When McCormick sophomore Jordan Steinhauer is not in class or concert band rehearsal, he can be found with at least one earbud in at all times, whether or not he has music playing through it. Early this past Thursday, while Steinhauer was unwinding in Norbucks, his half-commitment to earbuds enabled him to hear his name spoken a few chairs over.
Over the general din and a Dan Carlin podcast on the history of potential nuclear holocaust, Steinhauer heard two of his classmates talking animatedly about, according to Steinhauer, his “propensity to make a fool of” himself at mixers.
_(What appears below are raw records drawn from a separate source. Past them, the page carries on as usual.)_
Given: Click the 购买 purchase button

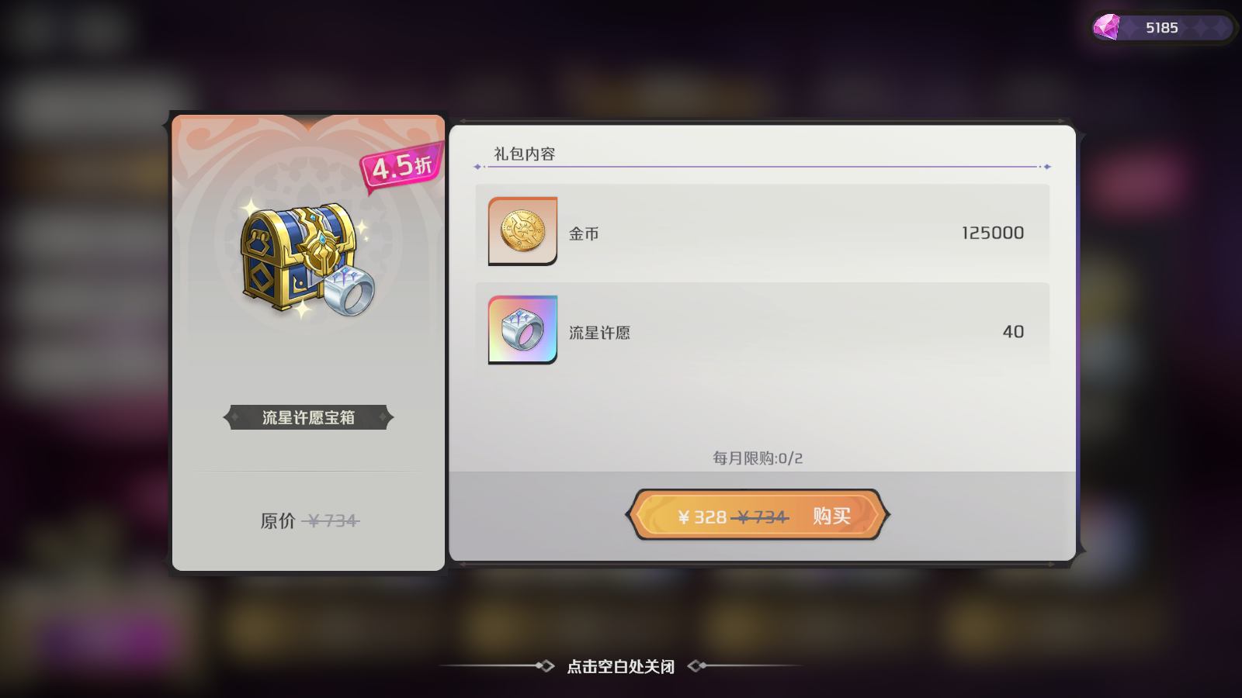Looking at the screenshot, I should click(x=758, y=515).
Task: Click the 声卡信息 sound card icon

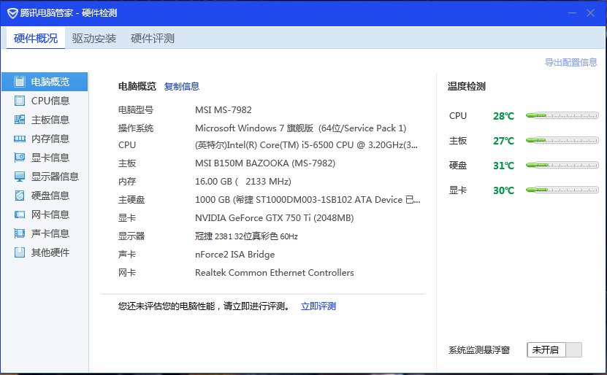Action: (20, 233)
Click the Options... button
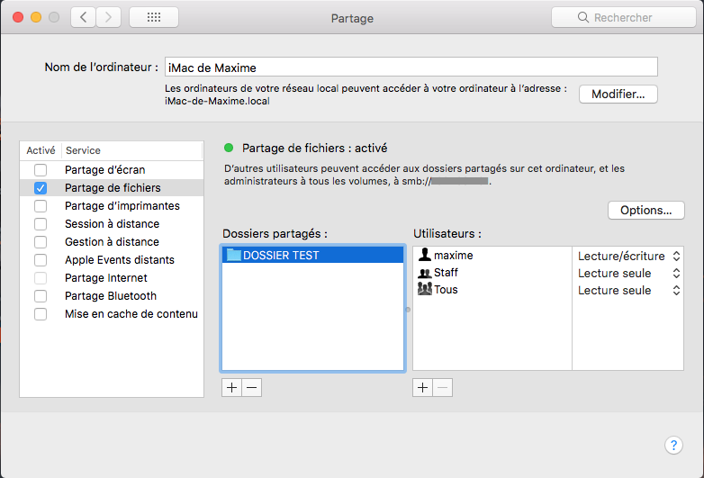 (x=646, y=211)
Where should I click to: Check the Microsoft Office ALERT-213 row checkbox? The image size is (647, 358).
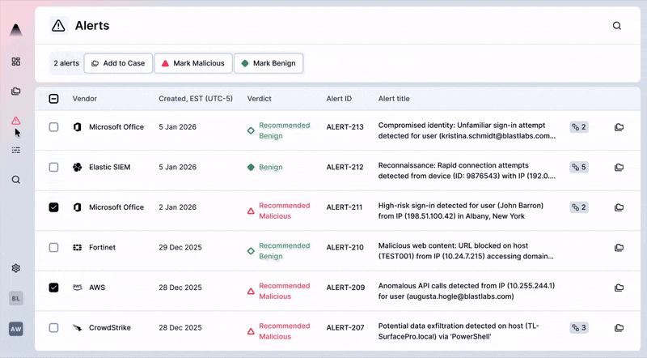(x=53, y=127)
One source unassociated with either side elaborated that the two other students couldn’t understand why Steinhauer was suddenly so much more social and joyful without the aid of alcohol, while still needing to leave parties before 11.
One of the students, Penelope Makris, WCAS ’19, suspected he was merely being introverted most of the time, but the other (who preferred not to be named due to his upcoming group project with Steinhauer) was convinced that whatever was on Steinhauer’s iPhone had to be more interesting than the B+ quality Norbucks playlist.
“I’m always paranoid that people will be talking about me,” said Steinhauer, who had turned off his podcast and was trying to make eye contact, “And it’s scary to think that I was right.” He stuck an earbud back in his ear before he stopped himself and began to wrap them up again. “Being social is hard enough without thinking about what other people have to say.”
According to Steinhauer, headphones are one of the best ways to tell others “Don’t you dare talk to me” without expending the extra effort of making a death glare or desperately avoiding eye contact. He opts for earbuds, however, because any loss in audio quality is made up for by being more flexible than headphones for surreptitiously half-listening in on other people’s conversations.